Following the game’s worldwide launch in December 2018, Supercell created a competitive system in which each season concluded with a Brawl Stars World Finals. Following its first global event in Busan, South Korea, the World Finals took place online in 2020 before heading to Bucharest, Romania last year.
But this year’s event at Disneyland Paris looked to be a crowning moment for Brawl Stars’ esports ecosystem.
Not only was this the game’s first official Supercell-run event with a live audience since the pandemic; it was also finally a chance to dig into Brawl Star’s in-game theme. “The game world of Brawl Stars takes place in a theme park called Starr Park. So what is closer than actually combining the game world with the real world and having an actual event in a theme park,” Keienburg added.
According to Brawl Stars’ game lead, the event sold out within five hours of tickets going live. “I think we might have even underestimated how many people would like to see this live,” chuckled Keienburg.
Supercell invited over 50 Brawl Stars creators to the event, providing opportunities for fans to not just see the action, but interact with some of their favourite personalities.
An atmosphere of unity was felt throughout the venue, highlighted during the broadcast by players walking through the audience to make their entrance during the event’s semi-finals and finals.
Catering to the casuals
In yet another sign of its community-focused thesis, Brawl Stars’ esports structure starts directly in the game itself.

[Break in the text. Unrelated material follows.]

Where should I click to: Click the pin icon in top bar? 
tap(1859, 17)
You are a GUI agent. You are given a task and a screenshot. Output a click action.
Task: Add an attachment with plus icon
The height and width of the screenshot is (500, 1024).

In order to qualify for monthly finals, which helps secure points that go towards Brawl Stars World Finals, teams have to enter through in-game challenges.
This opens the door for anybody to compete, and reinforces the sense of community that Keienburg sees as so central to Brawl Stars esports. In particular, he highlighted European free agent team Dogster Lobster, which nearly qualified for the World Finals, finishing 9th on EMEA championship points.
Alongside its official esports structure, Supercell collaborates with a range of third party tournament operators to flesh out the scene.
“Our whole esports programme is structured in a way that we’re trying to see how a player gets from a casual player to become an engaged player,” stated Keienburg. “You’re not going from nothing to participating in official esports programmes. So how do players get there?”
To serve this casual cohort, Brawl Stars works with Matcherino to provide open tournaments every day. Moreover, Supercell collaborates with ESL Gaming for the Snapdragon Pro Series, the tournament organiser’s cross-title mobile esports ecosystem.
In fact, it was recently announced that the Snapdragon Pro Series Mobile Challenge finals for Brawl Stars and Clash of Clans (two Supercell titles) will take place at the inaugural DreamHack San Diego in April. Each tournament will feature a $50,000 (£41,000) prize pool.
Whilst Brawl Stars’ esports scene has shown progression following the COVID pandemic, Keienburg is aware that there is still room for improvement. “We have a mild evolution of the structures and systems in place. It’s moving forward next year,” he said, without letting on what that evolution entails. “We want to just keep improving.”
Eastern-focus titles, such as Honor of Kings and Mobile Legends: Bang Bang, remain at the top of the mobile pyramid, as mobile esports continues to lag far behind in the West. But Brawl Stars is on a mission to change that. With a large Western audience, Supercell is providing the mobile scene with a growing glimmer of hope across Europe, LATAM and North America.